Stratified sampling is useful when the analyst wants to gather information about the strata as well as the population as a whole. In addition, stratified sampling may help to combat selection bias by ensuring that each strata is well represented in the final sample.
If it is known that certain strata contain larger variability than other strata, then the analyst can design their sample to take a larger number of samples in the more variable strata.
Sampling
Let {% N_1, N_2,...,N_L %} represent the population of each strata, and {% n_1,n_2,...,n_L %} represents the number of samples taken from each, the number of possible samples taken from strata {% i %} is
{% \binom{N_i}{n_i} %}
that is, the number of combinations of {% N_i %} things taken {% n_i %} at a time.
The total number of samples taken across strata is
{% \binom{N_1}{n_1} \times \binom{N_2}{n_2} \times ... \times \binom{N_L}{n_L} %}
(see combinatorics)
Computing Statistics
To compute an average for the population, one computes a weighted average of each strata.

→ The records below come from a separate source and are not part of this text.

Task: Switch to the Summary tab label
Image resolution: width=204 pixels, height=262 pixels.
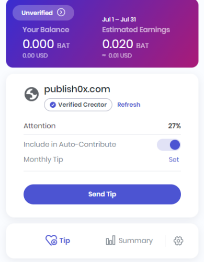Action: click(135, 241)
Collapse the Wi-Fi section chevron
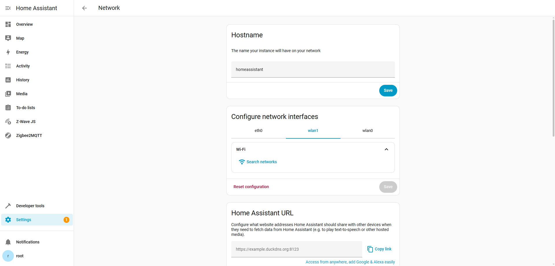This screenshot has height=266, width=555. 386,149
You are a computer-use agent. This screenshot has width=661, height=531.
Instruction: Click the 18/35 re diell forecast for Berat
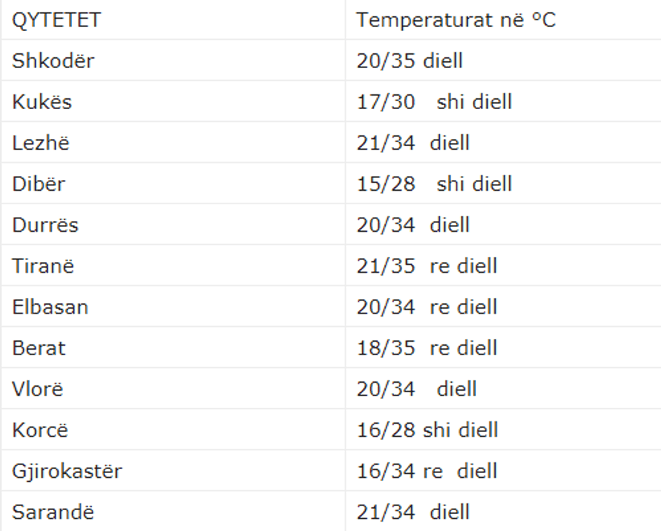(426, 348)
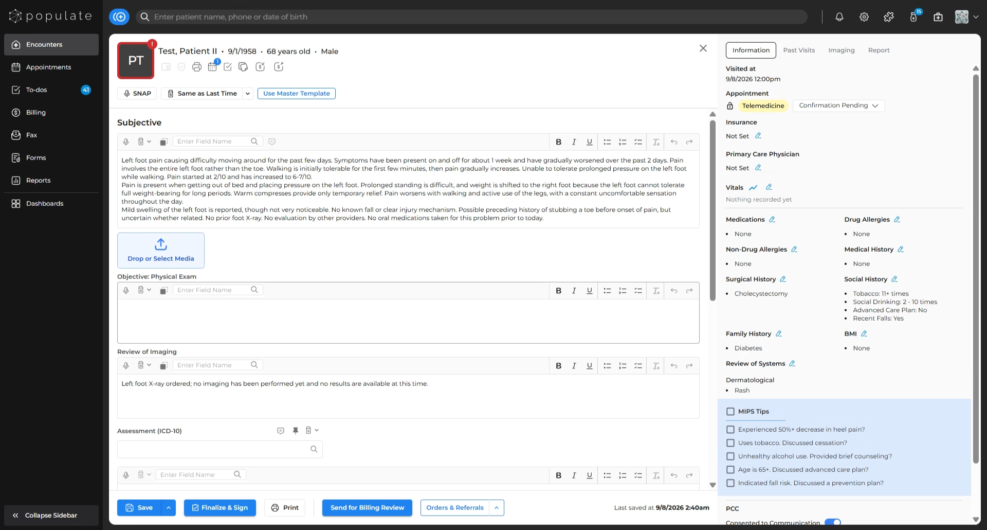Check Indicated fall risk prevention plan box

pyautogui.click(x=730, y=483)
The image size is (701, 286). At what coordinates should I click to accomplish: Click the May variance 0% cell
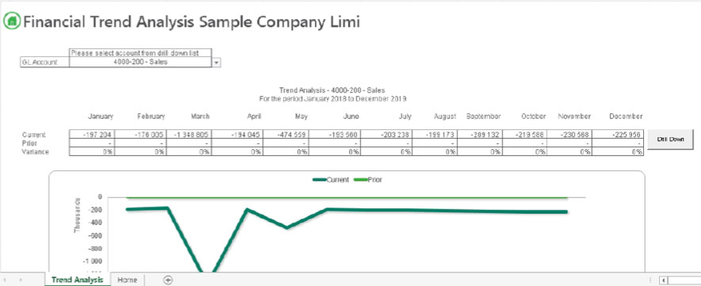pyautogui.click(x=286, y=152)
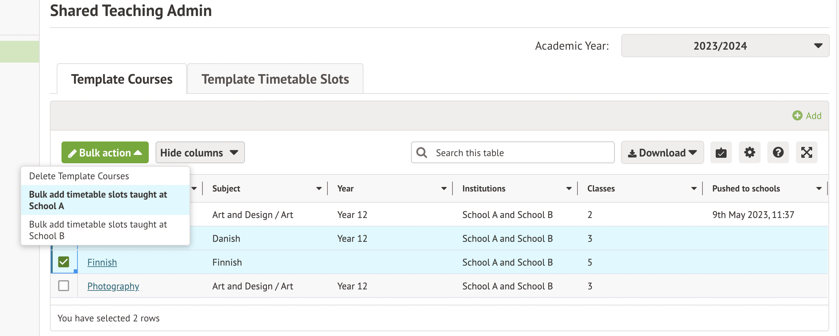839x336 pixels.
Task: Open the Download dropdown menu
Action: coord(662,152)
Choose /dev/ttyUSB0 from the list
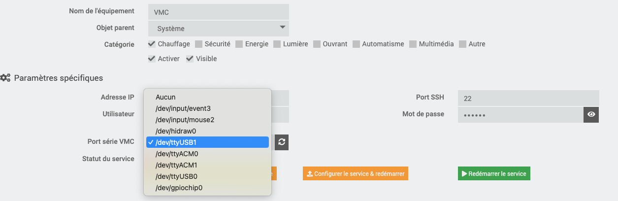This screenshot has height=201, width=618. point(173,176)
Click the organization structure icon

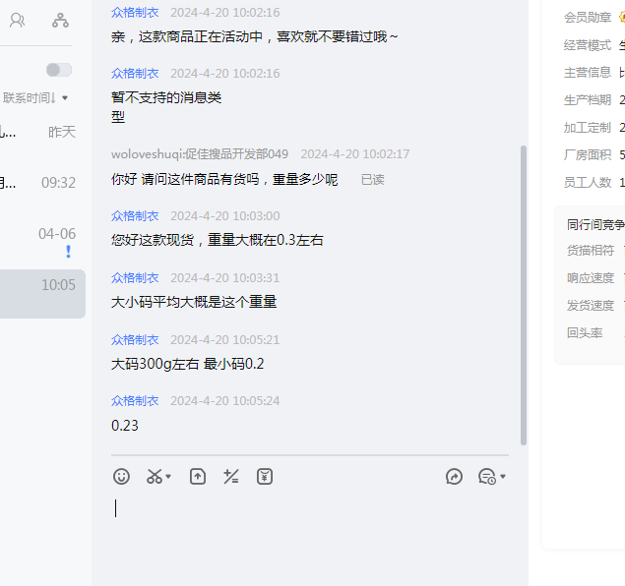tap(60, 20)

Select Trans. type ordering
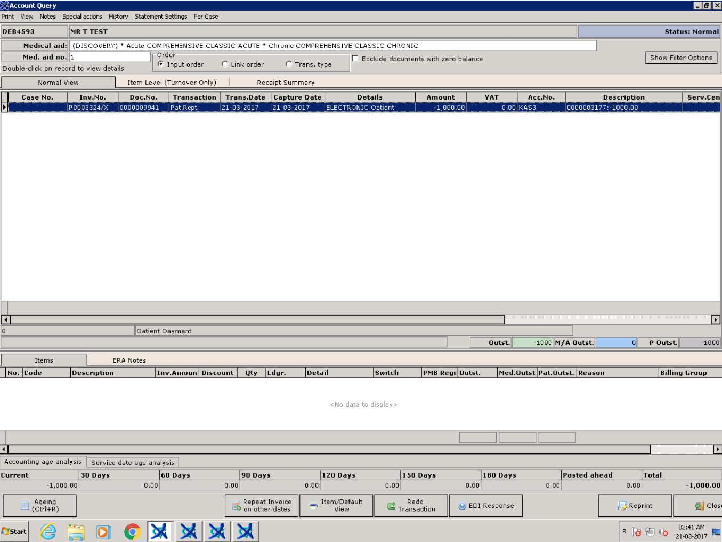click(288, 64)
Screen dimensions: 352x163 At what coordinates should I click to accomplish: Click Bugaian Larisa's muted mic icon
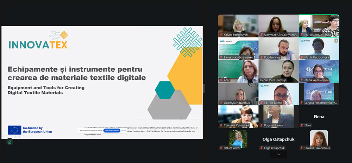pos(262,125)
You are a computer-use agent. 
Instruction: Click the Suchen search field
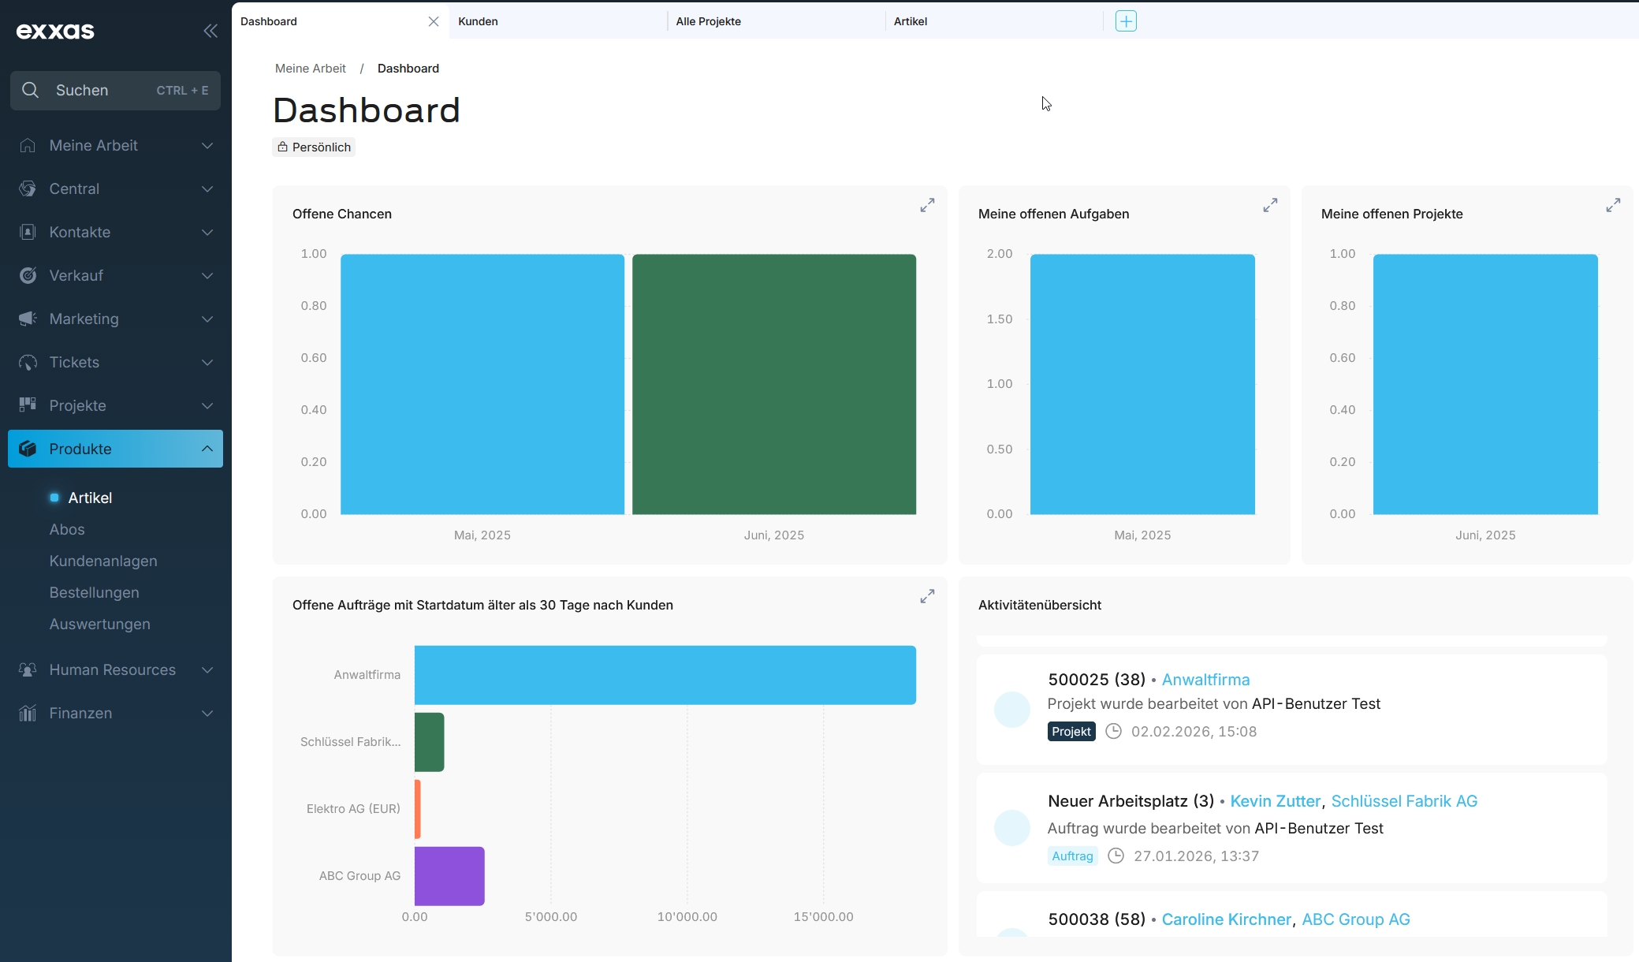click(x=115, y=90)
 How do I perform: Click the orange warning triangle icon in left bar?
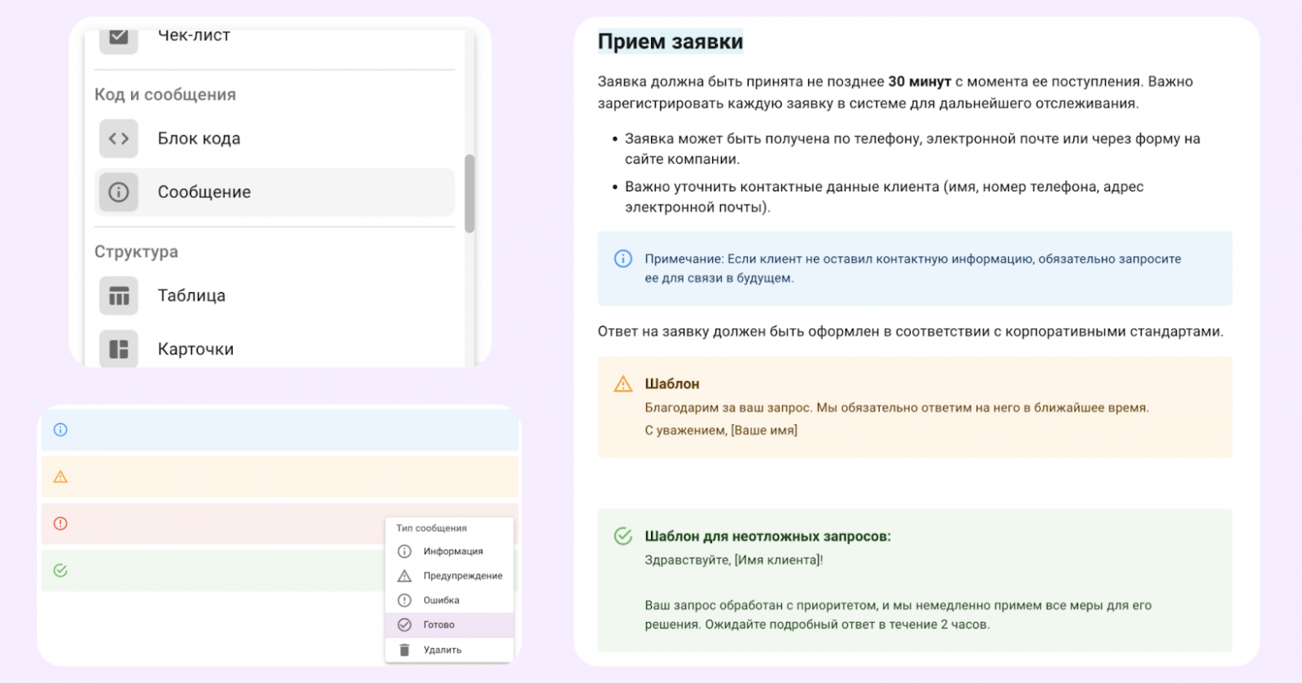[x=60, y=477]
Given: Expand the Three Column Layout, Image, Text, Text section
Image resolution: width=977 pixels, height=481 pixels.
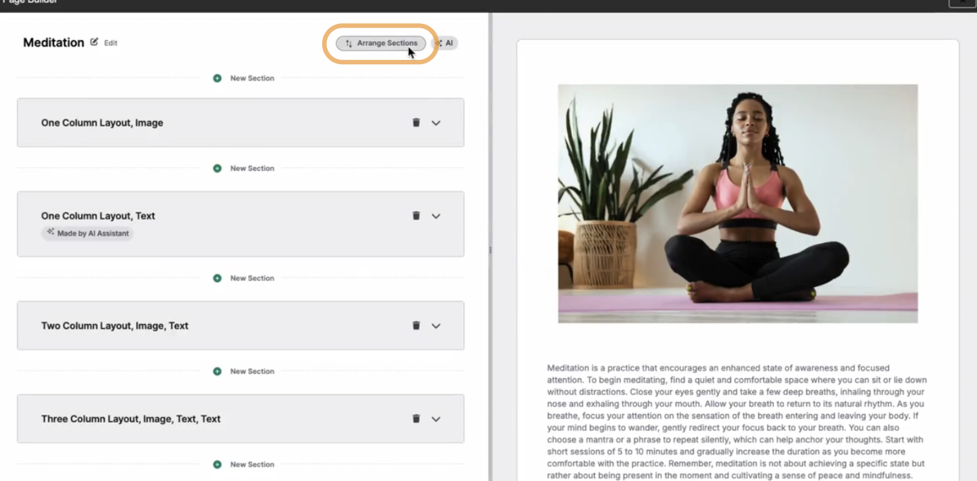Looking at the screenshot, I should [x=436, y=419].
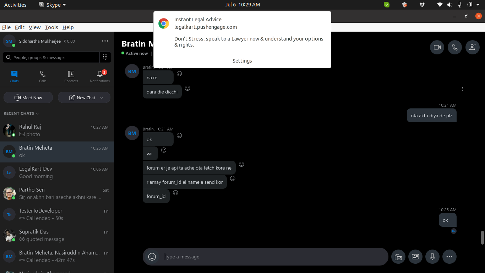Open the dial pad grid icon
This screenshot has height=273, width=485.
pos(105,57)
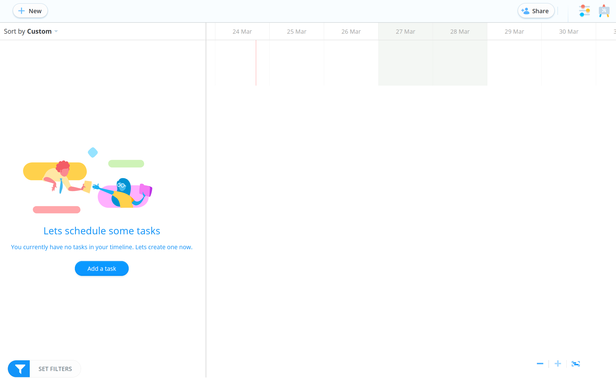
Task: Click the SET FILTERS label text
Action: (55, 368)
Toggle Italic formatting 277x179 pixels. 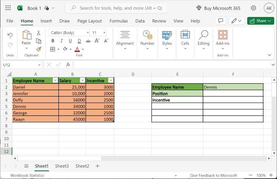(x=62, y=41)
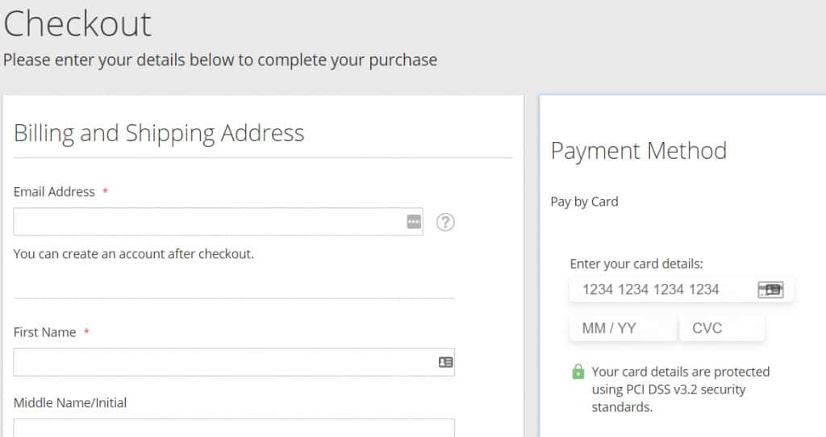The width and height of the screenshot is (826, 437).
Task: Click the green padlock security icon
Action: (578, 372)
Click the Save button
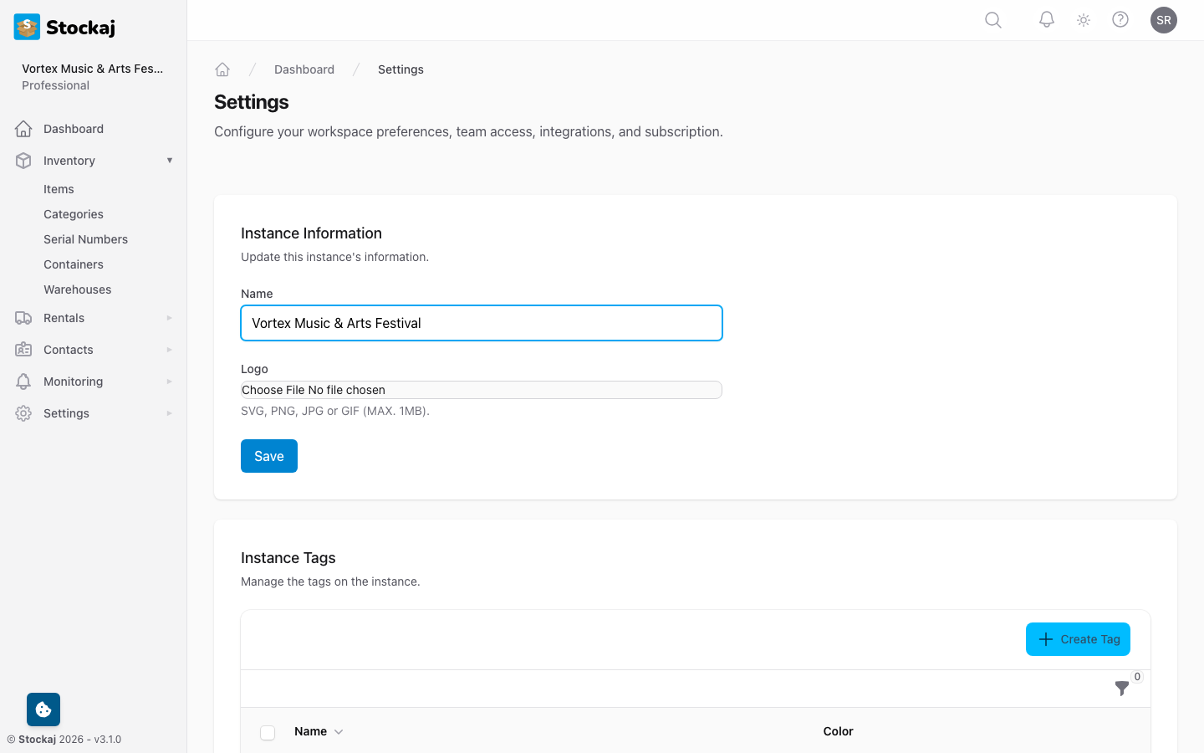1204x753 pixels. [x=268, y=456]
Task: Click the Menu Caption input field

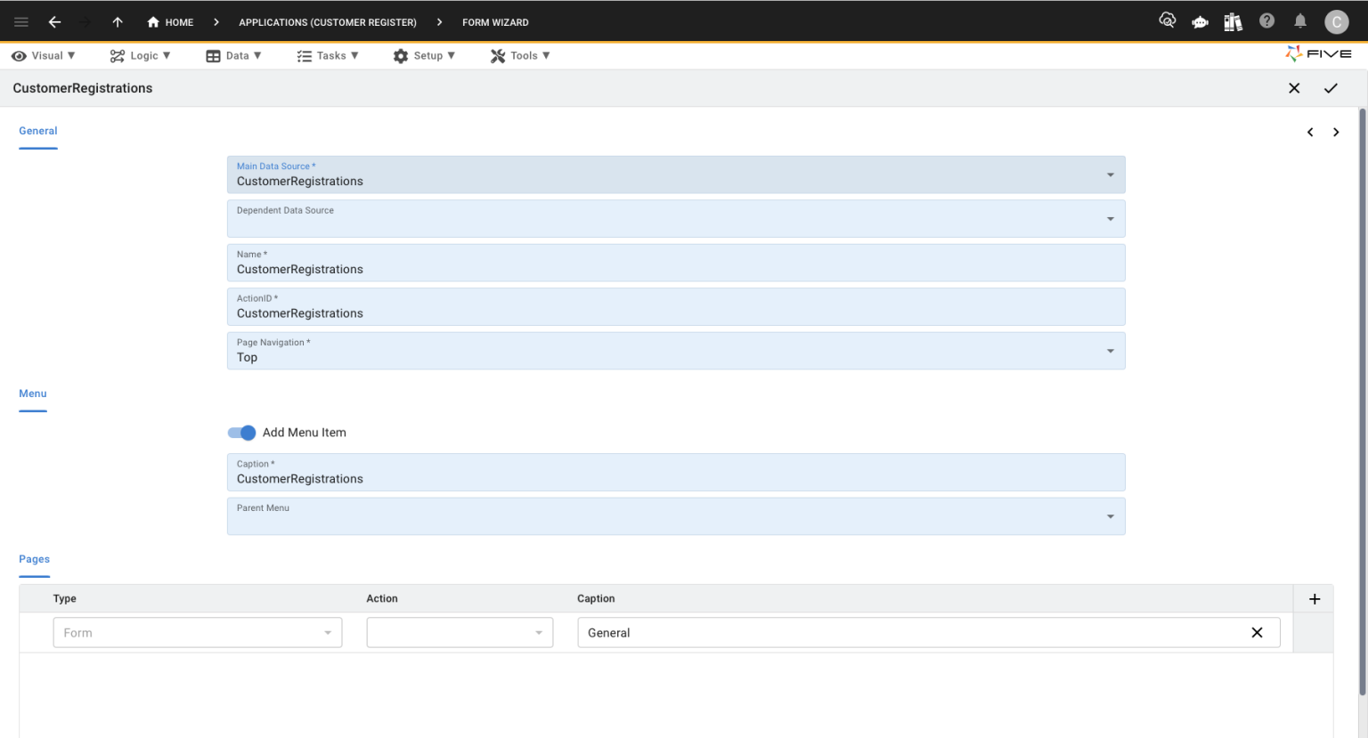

{% \bar{X} = \frac{\sum N_h \bar{X}_h}{N} = \sum W_h \bar{X}_h %}
let total = $list(data).map(p=>p.total).sum();
let average = $list(data).map(p=>
(p.total/total)*$list(p.sample)
.map(p=>p.value).average())
.sum();
Aggregate of Polls
The stratified random sample methodology can be used to compute a aggregate from a set of independent polls. The averages from each poll is aggregated as above using weights for each poll.
In the simplest case, each poll is weighted by the sample size of the poll. If the analyst believes that some polls are more reliable than others, she can adjust the weights to reflect this belief.